From the day we could understand any word other than food and play as kids, we started becoming familiar with the word malaria or paludisme or iba (Yoruba and Igbo). We also sang songs in nursery school like “Malaria is a very bad sick! Malaria is a very bad sick…” Indeed it is a very bad sick and has been there long before our grandparents were born.
What is Malaria?
Truly malaria is a very bad sick! But what more is there to know about this very bad sick?
- Malaria is a life threatening disease caused by the plasmodium parasites transmitted when bitten by an infected female anopheles mosquito.
- Malaria is both preventable and curable. (Thank God!)
- Of the 195 countries in the world, 91 have active malaria transmission. 90% of malaria cases are in sub-Saharan Africa. That is if 10 people have malaria in the world, 9 would be from sub-Saharan Africa.

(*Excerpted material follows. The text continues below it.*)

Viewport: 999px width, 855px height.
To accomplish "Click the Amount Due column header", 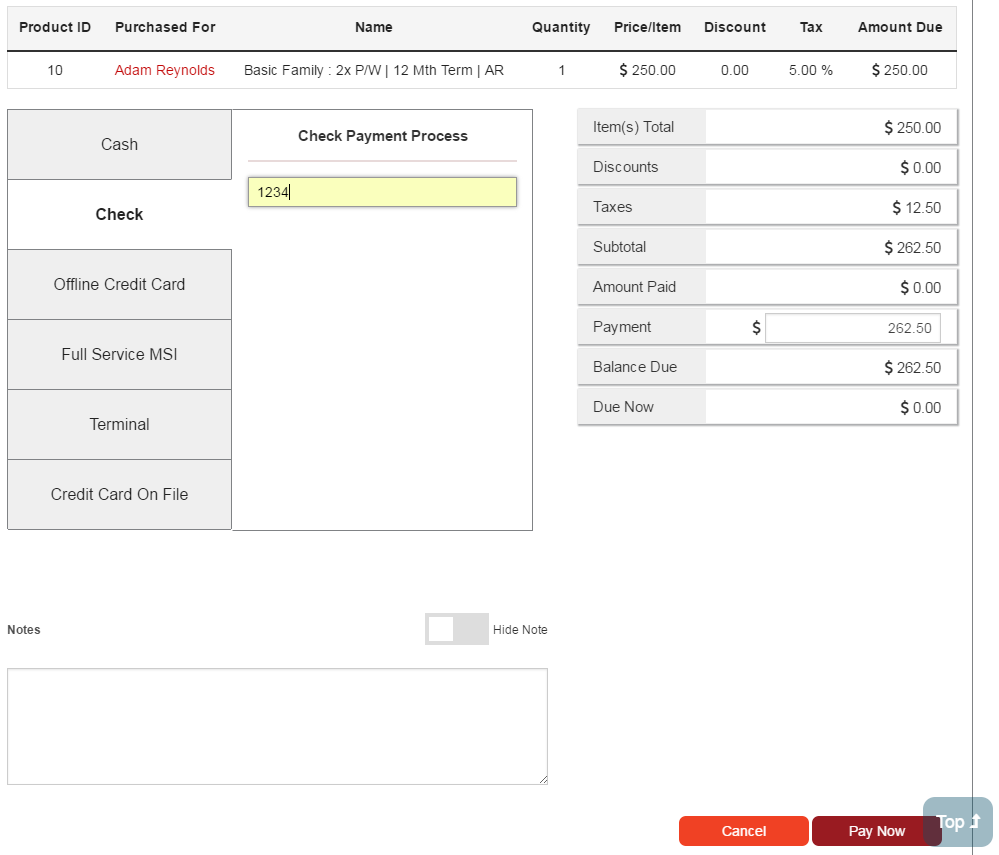I will (899, 28).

How do you know you have Malaria?
It usually starts with a rapid onset of fever, headache, shivering with muscles and joint pains. You should also know that fever is not a disease but natural reaction of the body to a disease. These symptoms appear after 7 days or more (usually 10-15 days) after the infective mosquito. If treatment is not started within 24 hours of being diagnosed, the situation can only get worse.
Who can have Malaria?
Everyone can have malaria. In 2015, nearly half of the world’s population was at risk of malaria. That is about 3.6 billion people could have malaria. But most malaria cases and deaths occur in sub-Sahara Africa, from Mauritania across to Somalia and down to South Africa.
Infants, children under 5 years, pregnant women and patients with HIV/AIDS are at higher risk of having malaria.
Malaria being a very bad sick, is a major killer of children under 5 years, taking the life of a child every two minutes.
How is this Malaria transmitted?
In most cases, malaria is transmitted through the female Anopheles mosquito which bites during the dark, between dusk and dawn. Transmission also depends on climatic conditions. It is highest just after the rainy season.
People tend to develop partial immunity over the years of exposure, and while it does not provide complete protection, it reduces the risk that malaria will cause severe disease.
But how can malaria be prevented?
Earlier on we mentioned that malaria is both preventable and curable, here are some ways we can prevent malaria:
- Vector control is the main way to prevent and reduce malaria transmission. The vector in this case is the female Anopheles mosquito. Vector control is best achieved through clean environments, avoiding hips of trash and standing pools or vessels of water. Furthermore vector control could be achieved
- by using insecticide treated mosquito nets and indoor spraying with residual insecticides.
- Antimalarial medicine can also be used to prevent malaria, chemo prophylaxis which suppresses the blood stage of malaria infection, preventing malaria disease.
Diagnosis and treatment of Malaria
Suspected malaria cases can be confirmed using microscopy or rapid diagnostic tests before administering treatment.
The best available treatment is Artemisine-based Combination Therapy (ACT). And just like antibiotic resistance, we also have antimalarial drug resistance which we would talk about in another post.
Call to Action
When it comes to malaria, one thing is certain and that is: MALARIA PREVENTION WORKS!!! So let’s close the gap by;
- Keeping our environments free from hips of trash, stagnant pools or vessels of water, as well as bushes.
- Sleeping under treated mosquito nets.
- Indoor residual spraying of insecticides.
- Use of preventive therapies for pregnant women and infants.
These tools are powerful and cost effective in preventing malaria. Together let’s close the gap.